Q. I’m hoping you can help me out with this issue. I am considering buying a used Honda Odyssey with PAX Tire System tires. Knowing that I’ll be taking it in for inspection after I buy it, I checked the tires out and found that they are unlikely to pass inspection. The only option I seem to have is replacing them with new PAX tires through Honda at a ridiculous cost of about $1400. I’m not very happy with this, but Honda tells me that there is no other option. Is there any option? I enjoy your column very much and thank you for any advice you can give on this. Would you buy this van with the PAX system?
A. As far as I know Honda has not approved a replacement for the run-flat PAX tire system that came standard on some Honda models. The Honda dealer is not the only option. With a past reader I enquired with the folks at Sullivan Tire and Auto Service and they told me they could order and install the PAX tires. You could order different wheels and tires but this is not advised by Honda and would be at your own risk. If it were me, I would only buy this van if the price reflected the cost of buying new tires.

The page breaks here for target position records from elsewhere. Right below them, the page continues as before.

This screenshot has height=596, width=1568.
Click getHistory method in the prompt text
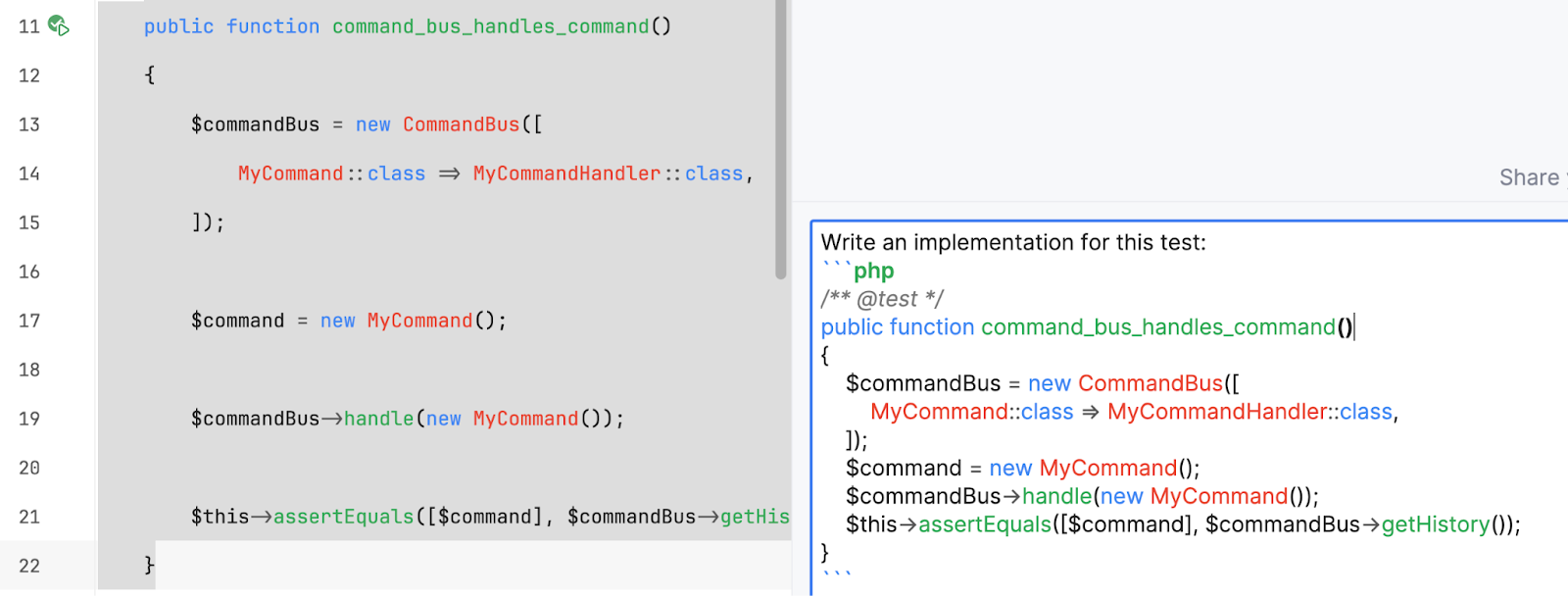pyautogui.click(x=1436, y=524)
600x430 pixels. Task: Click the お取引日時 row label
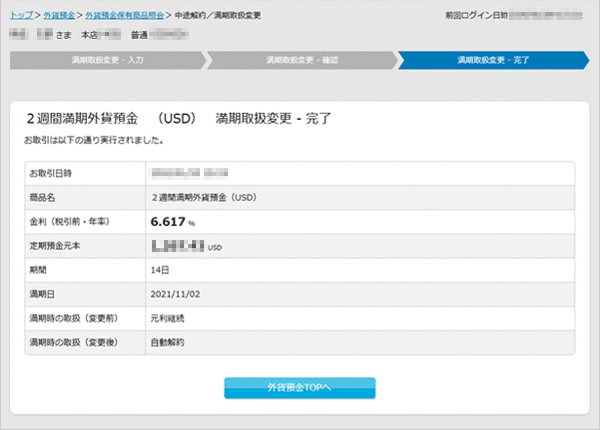pos(51,174)
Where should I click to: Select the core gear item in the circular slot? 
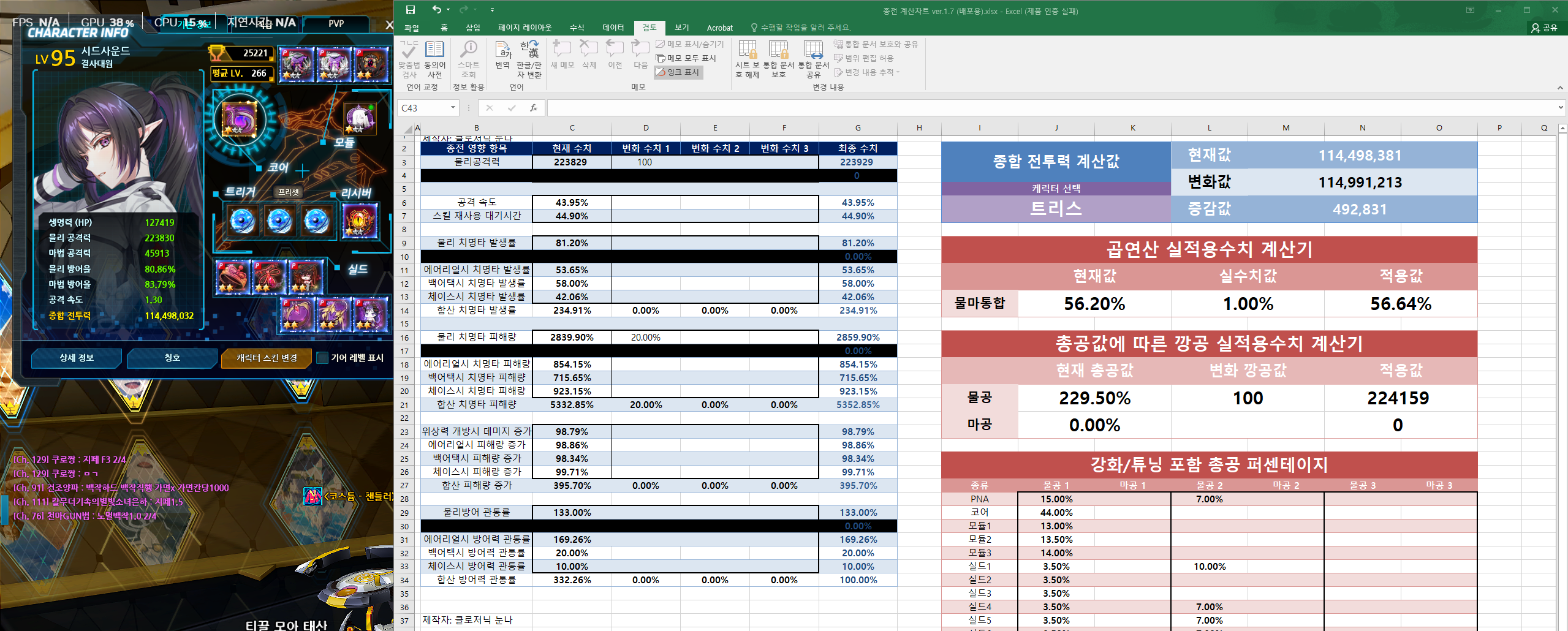(240, 119)
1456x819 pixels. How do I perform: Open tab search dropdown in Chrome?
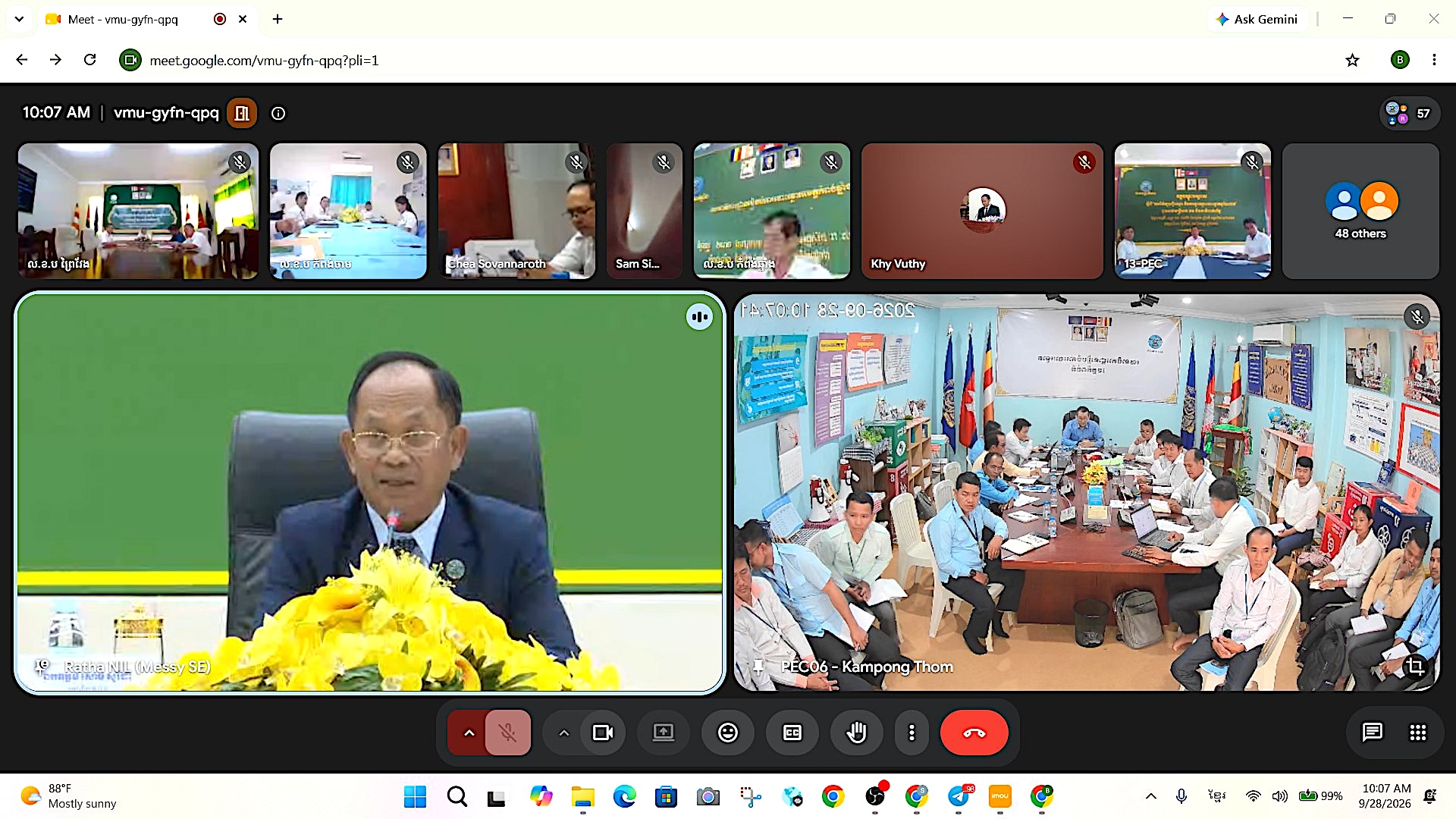pyautogui.click(x=19, y=19)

Q. I am only 4’9” tall and need some advice with a new car. I want a car that steers, rides and handles well. I also need a car that has good visibility all around. The cars that I have been looking at are either too small or too big for me. This car should have a fully adjustable driver’s seat that can help with my bad back. Finally, I can only spend about $19,000. Do you have any suggestions?
A. A few cars to look at are the Scion xA, Mazda 3, Ford Focus, Honda FIT and the Fiesta. Of these cars the FIT offers the most usable room and the Mazda 3 is probably the best handling. But it really comes down to personal choice, vehicles are not one-size-fits all. Readers do you have a suggestion for our vertically challenged reader, please send it to firstname.lastname@example.orgJohn Paul can be reached at email@example.com.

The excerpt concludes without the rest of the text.